Avant de lire la suite, je vous invite à regarder la pièce de Dominique Rongvaux intitulée « Éloge de l’oisiveté »

 Bertrand Russell : traduit par M. Parmentier

Ainsi que la plupart des gens de ma génération, j’ai été élevé selon le principe que l’oisiveté est mère de tous vices. Comme j’étais un enfant pétris de vertu, je croyais tout ce qu’on me disait, et je me suis ainsi doté d’une conscience qui m’a contraint à peiner au travail toute ma vie. Cependant, si mes actions ont toujours été soumises à ma conscience, mes idées, en revanche, ont subi une révolution.
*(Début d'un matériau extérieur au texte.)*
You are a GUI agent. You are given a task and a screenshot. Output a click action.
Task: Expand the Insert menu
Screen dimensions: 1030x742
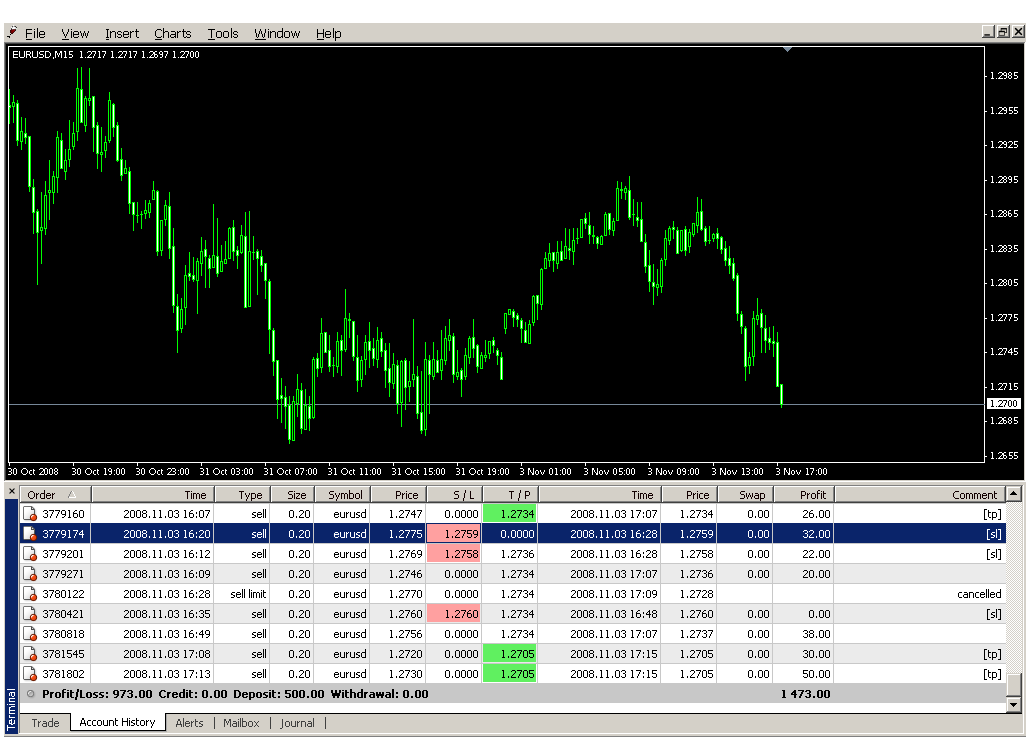[x=122, y=34]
En effet, j’en suis venu à penser que l’on travaille beaucoup trop de par le monde, que de voir dans le travail une vertu cause un tort immense, et qu’il importe à présent de faire valoir dans les pays industrialisés un point de vue qui diffère radicalement des préceptes traditionnels. Tout le monde connaît l’histoire du voyageur qui, à Naples, vit 12 mendiants étendus au soleil (c’était avant Mussolini), et proposa une lire à celui qui se montrerait le plus paresseux. 11 d’entre eux bondirent pour venir la lui réclamer : il la donna donc au 12e. Ce voyageur était sur la bonne piste.